TEXT SEGMENT ▸
------------------------------

Killed By Police In 2014: How Many Died At Police Hands This Year? Many More Than You’re Being Told

The number of people killed by police in 2013, according to FBI statistics was 461 — but that number is far lower than the actual total of fatalities caused by police shootings, beatings, and other deadly actions, according to an independent database that compiles news accounts of officer-involved killing from around the nation.

In fact, the number of people killed by police from just May of 2013, when the site began compiling data, to the end of the year was at least 748 — a number that does not include police killings in the first four months of the year, and may not include all people killed by police because it is possible not every news account of a police killing reached the database.

While the FBI has not released the number of police killings in 2014 so far, the database puts the number of people killed by police as of December 10 this year at a staggering 1,029 — three people killed by police every day, on average — with three weeks remaining on the calendar.

------------------------------

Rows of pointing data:
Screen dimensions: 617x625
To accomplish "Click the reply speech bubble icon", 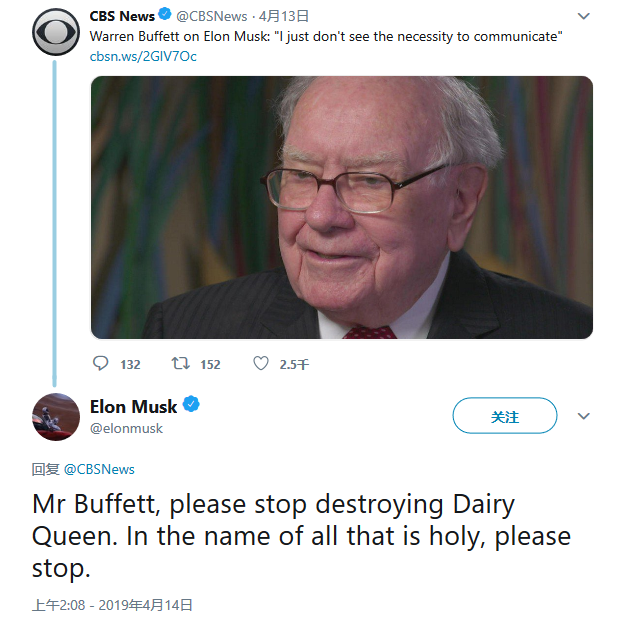I will pyautogui.click(x=101, y=364).
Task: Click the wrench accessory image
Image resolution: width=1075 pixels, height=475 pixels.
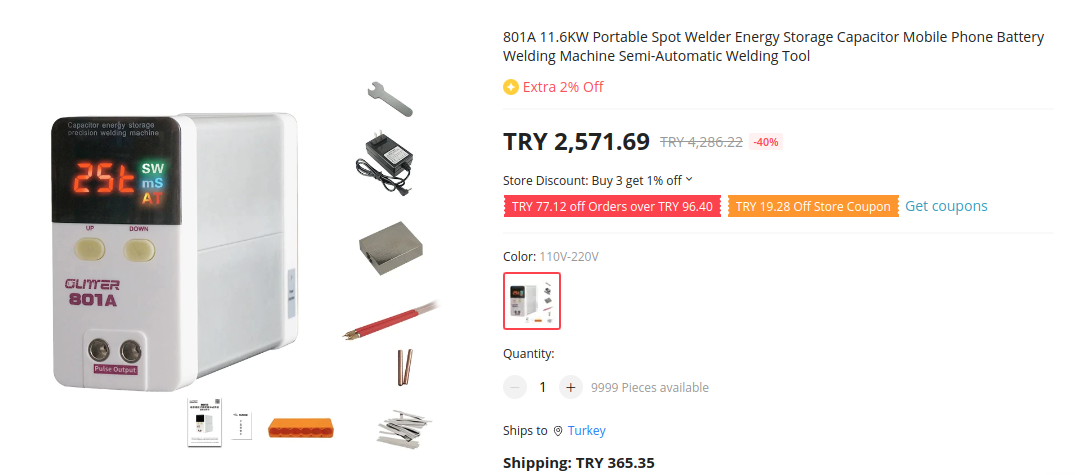Action: pos(389,98)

------------------------------

TASKS FOR THIS EXERCISE ▸
#1 Answer these questions from the article on police killings:
(a) How many people were killed by police in 2013 according to FBI statistics?
(b) In what month and year did the independent database begin compiling data?
(c) What number does the database give for people killed by police as of December 10 of the current year?
#2 Summarize the article on police killings in two sentences.
#3 Extend the article on police killings from where it stops.
The records play no part in the work that comes next.

ANSWERS TO THE EXERCISE ▸
#1
(a) 461
(b) May 2013
(c) 1,029

#2 FBI statistics put the number of people killed by police in 2013 at 461, but an independent database of news accounts counted at least 748 from May to the end of that year alone. For 2014, the database recorded 1,029 people killed by police as of December 10, an average of three a day, with three weeks still left in the year.

#3
That means the stunning total would not include, for example, the killing of 18-year-old Antonio Martin in Berkeley, Missouri, on December 23, or the December 26 killing of a still-unidentified man in Texas City, Texas, early in the morning of December 26.

The Killed By Police database does not make a distinction between the reasons for police killings — that is, whether the victims were armed, unarmed, in the process of committing a crime or not — or the racial and ethnic backgrounds of the victims. The data is simply a raw aggregation of all police killings reported in the media and collected by the database.

Why the drastic disparity between official FBI statistics on police killings and the numbers compiled by the database? The reason is simple — no official statistics exist. No law requires police departments nationwide to keep statistics on the the number of people killed by their officers, and for those that do keep stats, reporting the numbers to the FBI is purely voluntary.

New York City, to cite one prominent example, does not report police killing statistics to the FBI. That means the July 17 chokehold killing of 43-year-old Eric Garner would not be included in the 2014 FBI totals, when those numbers are finally released.

The Inquistr has reported on many of these police killings, including the killings of the individuals depicted in the photo, above.

Ezell Ford, 25, a “mentally challenged” Los Angeles man shot in August by police as he reportedly lay on the ground, unarmed.

Samantha Ramsey, 19, shot at point blank range by a Boone County, Kentucky, sheriff’s deputy in April as she drove away from an outdoor party.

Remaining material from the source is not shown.